Les É.-U. et la Nouvelle-Zélande réclament des consultations sur les exportations canadiennes

7 février 2001 – En décembre, le Canada, la Nouvelle-Zélande et les États-Unis convenaient qu’il faudrait mettre sur pied un Groupe spécial d’examen de la conformité en vue d’établir si les nouveaux mécanismes d’exportation canadiens sont conformes aux règles de l’OMC.

Ils convenaient aussi que la prise de mesures de rétorsion sanctionnées par l’OMC ne serait autorisée qu’une fois toutes les possibilités d’appel épuisées, ce qui ne sera peu probablement pas le cas avant la fin de 2001. (Avant que des mesures de rétorsion ne puissent être prises, le montant réclamé doit être approuvé par un arbitre de l’OMC. Le cas échéant, cet arbitrage aura lieu en novembre.)

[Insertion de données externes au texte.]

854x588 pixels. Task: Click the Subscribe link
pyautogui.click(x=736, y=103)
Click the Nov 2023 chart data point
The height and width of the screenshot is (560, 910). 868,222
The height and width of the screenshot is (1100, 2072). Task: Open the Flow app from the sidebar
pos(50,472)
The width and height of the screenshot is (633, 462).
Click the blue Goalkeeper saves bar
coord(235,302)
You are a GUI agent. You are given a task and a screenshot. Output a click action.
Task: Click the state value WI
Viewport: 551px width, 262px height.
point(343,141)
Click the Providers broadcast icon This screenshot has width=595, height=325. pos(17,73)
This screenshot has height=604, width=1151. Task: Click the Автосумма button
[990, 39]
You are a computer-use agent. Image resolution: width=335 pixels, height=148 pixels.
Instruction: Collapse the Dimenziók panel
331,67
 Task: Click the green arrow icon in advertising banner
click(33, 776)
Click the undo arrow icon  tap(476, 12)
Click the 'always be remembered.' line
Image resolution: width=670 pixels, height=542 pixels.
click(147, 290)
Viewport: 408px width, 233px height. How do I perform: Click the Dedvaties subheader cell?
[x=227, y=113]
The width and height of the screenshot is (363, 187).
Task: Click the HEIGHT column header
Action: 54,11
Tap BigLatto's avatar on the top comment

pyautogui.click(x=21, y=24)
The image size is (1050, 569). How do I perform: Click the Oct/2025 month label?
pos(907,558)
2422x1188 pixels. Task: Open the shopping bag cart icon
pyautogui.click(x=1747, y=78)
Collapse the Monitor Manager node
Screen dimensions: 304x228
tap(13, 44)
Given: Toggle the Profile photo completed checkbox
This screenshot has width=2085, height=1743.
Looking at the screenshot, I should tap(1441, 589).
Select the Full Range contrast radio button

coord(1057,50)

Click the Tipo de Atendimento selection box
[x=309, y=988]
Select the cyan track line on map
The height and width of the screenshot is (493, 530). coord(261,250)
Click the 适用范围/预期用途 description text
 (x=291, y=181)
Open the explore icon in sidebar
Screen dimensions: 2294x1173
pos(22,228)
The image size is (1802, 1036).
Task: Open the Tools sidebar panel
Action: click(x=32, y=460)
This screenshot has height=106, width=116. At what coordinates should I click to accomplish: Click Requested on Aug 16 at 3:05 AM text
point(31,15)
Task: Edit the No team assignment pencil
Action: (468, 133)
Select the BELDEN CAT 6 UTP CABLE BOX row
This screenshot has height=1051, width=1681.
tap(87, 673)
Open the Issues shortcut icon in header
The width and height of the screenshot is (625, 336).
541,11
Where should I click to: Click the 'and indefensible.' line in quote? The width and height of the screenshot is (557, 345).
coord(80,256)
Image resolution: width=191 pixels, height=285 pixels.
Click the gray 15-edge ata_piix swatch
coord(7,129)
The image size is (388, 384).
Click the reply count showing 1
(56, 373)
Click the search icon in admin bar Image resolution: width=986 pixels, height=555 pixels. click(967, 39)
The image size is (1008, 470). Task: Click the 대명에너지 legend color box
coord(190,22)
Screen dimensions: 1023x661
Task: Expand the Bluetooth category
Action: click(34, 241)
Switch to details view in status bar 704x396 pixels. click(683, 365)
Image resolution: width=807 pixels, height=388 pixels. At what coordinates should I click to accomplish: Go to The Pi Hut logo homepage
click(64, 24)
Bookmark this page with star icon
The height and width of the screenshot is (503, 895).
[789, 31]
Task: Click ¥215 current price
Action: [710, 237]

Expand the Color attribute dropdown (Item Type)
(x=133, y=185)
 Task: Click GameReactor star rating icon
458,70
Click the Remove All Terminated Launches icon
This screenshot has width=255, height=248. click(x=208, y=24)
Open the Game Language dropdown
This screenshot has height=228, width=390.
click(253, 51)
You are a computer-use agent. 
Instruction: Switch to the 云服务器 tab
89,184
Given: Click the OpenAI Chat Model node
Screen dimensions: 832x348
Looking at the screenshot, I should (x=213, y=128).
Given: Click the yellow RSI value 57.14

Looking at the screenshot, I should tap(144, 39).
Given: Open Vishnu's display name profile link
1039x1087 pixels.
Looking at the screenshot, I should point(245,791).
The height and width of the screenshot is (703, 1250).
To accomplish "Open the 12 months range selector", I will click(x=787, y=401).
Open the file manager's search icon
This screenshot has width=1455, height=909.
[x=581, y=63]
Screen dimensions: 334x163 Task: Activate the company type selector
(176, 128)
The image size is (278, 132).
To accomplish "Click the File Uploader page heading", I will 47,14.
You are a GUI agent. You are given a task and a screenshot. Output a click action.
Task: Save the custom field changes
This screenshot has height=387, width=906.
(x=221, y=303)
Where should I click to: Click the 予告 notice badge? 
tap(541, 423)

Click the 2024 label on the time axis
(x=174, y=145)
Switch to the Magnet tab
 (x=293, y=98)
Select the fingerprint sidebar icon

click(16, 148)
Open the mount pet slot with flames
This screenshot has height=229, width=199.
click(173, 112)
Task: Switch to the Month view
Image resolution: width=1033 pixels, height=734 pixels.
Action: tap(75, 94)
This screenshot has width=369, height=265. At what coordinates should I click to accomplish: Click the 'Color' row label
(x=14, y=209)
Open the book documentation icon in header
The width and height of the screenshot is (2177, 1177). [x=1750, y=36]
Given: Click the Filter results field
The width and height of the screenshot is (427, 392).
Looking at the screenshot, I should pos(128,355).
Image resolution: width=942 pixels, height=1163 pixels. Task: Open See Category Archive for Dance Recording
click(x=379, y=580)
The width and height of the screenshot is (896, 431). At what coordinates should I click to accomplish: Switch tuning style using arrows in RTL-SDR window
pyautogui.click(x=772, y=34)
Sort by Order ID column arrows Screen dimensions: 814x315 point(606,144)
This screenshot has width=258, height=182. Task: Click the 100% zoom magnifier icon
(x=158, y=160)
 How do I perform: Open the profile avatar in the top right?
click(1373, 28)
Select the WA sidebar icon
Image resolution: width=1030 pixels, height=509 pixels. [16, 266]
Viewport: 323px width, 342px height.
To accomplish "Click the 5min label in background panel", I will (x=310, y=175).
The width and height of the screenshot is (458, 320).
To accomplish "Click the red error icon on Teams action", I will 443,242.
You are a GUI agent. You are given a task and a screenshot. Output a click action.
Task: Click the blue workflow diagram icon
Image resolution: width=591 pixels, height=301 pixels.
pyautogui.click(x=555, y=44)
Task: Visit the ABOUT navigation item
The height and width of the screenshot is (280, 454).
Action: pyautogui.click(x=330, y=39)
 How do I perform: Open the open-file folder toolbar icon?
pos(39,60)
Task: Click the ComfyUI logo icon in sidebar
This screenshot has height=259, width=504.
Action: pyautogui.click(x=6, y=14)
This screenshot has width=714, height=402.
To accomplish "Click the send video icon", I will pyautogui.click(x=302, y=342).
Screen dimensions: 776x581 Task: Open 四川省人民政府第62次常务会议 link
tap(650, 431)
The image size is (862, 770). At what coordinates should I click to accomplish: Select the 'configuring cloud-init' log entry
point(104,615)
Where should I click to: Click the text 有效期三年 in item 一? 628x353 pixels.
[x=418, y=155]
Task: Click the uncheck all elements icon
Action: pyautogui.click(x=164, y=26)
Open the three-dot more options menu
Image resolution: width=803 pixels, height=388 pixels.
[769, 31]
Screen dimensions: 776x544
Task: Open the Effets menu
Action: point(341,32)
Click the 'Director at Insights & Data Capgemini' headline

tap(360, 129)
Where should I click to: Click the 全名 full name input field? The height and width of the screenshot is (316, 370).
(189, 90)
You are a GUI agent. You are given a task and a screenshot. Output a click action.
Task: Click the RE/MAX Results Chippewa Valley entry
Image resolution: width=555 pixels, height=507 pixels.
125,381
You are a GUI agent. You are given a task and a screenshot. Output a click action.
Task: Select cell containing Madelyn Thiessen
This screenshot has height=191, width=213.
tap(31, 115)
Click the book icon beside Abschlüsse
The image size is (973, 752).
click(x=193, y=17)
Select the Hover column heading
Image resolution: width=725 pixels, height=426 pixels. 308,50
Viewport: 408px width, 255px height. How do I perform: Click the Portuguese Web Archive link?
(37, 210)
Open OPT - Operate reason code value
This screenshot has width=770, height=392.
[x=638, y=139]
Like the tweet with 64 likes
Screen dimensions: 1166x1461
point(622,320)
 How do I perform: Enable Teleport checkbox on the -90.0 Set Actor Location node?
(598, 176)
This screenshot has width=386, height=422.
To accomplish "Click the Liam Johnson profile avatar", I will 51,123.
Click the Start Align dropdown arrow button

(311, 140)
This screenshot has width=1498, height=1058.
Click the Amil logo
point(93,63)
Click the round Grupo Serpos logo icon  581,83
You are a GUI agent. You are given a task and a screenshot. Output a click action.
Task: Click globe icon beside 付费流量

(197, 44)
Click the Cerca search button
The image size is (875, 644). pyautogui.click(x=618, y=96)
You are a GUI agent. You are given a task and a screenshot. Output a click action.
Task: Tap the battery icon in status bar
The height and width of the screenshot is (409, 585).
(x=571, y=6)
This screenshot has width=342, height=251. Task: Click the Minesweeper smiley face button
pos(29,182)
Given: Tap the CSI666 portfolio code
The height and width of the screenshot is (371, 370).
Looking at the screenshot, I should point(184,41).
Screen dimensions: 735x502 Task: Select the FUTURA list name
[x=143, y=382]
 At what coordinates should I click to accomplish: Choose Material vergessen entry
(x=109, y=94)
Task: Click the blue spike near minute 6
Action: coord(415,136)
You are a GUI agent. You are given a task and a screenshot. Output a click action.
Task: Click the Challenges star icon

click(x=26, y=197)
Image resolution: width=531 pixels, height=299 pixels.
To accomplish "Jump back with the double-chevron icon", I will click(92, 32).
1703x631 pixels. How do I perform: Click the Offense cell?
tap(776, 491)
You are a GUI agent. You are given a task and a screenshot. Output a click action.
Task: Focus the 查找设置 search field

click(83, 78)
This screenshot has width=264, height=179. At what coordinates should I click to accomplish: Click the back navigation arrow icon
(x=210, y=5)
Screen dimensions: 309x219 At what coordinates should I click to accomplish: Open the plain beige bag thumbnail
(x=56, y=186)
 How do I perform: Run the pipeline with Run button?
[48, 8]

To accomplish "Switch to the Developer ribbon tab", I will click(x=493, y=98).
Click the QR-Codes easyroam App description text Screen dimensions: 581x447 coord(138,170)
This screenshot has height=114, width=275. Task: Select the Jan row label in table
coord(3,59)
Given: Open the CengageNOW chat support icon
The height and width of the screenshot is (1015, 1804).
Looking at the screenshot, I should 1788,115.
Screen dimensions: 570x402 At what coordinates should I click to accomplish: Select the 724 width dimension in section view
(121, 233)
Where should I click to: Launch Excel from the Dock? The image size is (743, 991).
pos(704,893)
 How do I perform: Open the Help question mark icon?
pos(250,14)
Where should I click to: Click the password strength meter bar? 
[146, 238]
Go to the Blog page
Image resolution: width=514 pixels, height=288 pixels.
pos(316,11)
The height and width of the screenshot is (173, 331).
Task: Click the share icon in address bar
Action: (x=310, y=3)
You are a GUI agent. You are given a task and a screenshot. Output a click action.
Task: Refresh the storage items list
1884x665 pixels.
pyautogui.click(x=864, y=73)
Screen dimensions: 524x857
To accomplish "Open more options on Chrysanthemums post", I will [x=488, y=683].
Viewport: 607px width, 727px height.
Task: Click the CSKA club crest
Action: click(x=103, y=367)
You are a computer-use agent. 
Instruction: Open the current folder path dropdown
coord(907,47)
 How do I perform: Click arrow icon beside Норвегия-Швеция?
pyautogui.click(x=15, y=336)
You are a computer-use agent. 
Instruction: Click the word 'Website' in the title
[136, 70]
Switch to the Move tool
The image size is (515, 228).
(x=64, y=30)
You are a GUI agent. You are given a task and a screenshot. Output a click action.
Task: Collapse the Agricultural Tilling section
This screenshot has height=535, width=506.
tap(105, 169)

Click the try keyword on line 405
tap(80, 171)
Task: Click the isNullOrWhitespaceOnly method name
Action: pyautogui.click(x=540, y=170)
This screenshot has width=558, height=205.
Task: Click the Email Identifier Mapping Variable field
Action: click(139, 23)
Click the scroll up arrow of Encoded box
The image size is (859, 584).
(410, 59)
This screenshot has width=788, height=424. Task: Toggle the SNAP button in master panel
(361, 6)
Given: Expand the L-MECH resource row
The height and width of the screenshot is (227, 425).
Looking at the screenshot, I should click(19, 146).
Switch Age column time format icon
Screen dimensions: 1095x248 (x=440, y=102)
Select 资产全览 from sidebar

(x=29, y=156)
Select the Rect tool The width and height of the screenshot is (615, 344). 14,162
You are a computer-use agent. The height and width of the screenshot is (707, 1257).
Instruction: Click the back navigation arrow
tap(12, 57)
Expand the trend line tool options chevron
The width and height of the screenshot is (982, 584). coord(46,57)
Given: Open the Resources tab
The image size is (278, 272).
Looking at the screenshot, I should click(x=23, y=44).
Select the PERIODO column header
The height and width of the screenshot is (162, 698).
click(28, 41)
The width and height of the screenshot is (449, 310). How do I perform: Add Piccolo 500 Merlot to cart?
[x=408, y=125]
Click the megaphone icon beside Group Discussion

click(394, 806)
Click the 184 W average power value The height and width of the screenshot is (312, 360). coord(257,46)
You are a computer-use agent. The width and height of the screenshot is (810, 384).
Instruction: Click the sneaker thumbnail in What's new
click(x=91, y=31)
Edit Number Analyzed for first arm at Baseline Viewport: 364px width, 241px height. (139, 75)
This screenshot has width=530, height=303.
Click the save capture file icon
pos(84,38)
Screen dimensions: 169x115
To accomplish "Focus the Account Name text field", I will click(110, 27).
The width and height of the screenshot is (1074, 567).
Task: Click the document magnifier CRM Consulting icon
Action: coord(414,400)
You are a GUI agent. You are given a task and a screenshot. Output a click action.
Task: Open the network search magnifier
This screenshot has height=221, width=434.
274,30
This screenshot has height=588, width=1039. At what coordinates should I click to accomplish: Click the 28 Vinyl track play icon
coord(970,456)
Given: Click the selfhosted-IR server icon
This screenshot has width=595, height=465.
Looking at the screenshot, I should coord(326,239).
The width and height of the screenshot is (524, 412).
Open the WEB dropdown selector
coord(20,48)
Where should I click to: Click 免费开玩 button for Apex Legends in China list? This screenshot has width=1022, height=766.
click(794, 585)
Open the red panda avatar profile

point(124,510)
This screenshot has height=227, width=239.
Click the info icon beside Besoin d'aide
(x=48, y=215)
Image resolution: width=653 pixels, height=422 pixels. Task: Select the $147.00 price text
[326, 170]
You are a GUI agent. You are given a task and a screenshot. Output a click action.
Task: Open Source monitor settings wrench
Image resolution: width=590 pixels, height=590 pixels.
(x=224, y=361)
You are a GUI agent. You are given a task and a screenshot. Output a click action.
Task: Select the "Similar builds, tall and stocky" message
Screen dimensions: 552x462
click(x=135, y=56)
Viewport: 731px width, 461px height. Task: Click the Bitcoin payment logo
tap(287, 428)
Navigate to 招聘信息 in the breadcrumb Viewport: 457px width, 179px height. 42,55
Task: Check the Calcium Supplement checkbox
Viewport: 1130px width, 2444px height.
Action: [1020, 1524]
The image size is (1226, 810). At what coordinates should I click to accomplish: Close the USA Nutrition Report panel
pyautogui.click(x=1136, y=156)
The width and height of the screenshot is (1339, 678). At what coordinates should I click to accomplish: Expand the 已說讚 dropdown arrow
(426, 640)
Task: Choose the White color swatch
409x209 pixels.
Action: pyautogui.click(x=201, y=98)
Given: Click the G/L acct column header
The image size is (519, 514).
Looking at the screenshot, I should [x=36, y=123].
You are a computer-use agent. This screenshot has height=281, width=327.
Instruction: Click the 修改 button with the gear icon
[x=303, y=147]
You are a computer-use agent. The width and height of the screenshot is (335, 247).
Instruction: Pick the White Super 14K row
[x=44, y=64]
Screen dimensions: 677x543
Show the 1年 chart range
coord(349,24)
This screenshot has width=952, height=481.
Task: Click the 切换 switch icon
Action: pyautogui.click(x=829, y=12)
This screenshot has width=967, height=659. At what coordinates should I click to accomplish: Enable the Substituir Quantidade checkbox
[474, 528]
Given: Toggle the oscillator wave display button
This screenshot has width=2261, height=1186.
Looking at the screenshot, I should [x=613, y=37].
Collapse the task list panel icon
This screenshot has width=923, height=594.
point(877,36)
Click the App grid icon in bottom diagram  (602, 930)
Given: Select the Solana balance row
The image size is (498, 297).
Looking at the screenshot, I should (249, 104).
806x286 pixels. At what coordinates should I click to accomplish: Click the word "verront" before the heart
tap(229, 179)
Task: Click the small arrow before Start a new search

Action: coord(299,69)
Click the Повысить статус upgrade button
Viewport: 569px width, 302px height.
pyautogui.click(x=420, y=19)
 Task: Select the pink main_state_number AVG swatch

Le Canada avait jusqu’au 31 janvier 2001 pour se conformer aux décisions du Groupe spécial et de l’Organe d’appel de l’OMC. L’an dernier, les représentants du Canada se sont entretenus régulièrement avec leurs homologues des États-Unis et de la Nouvelle-Zélande au sujet de la mise en œuvre des décisions de l’OMC. À la réunion de l’Organe de règlement des différends (ORD) du 1er février, les États-Unis et la Nouvelle-Zélande ont indiqué que les mesures prises par le Canada étaient insuffisantes. Le lendemain, soit le 2 février, les deux pays réclamaient des consultations avec le Canada.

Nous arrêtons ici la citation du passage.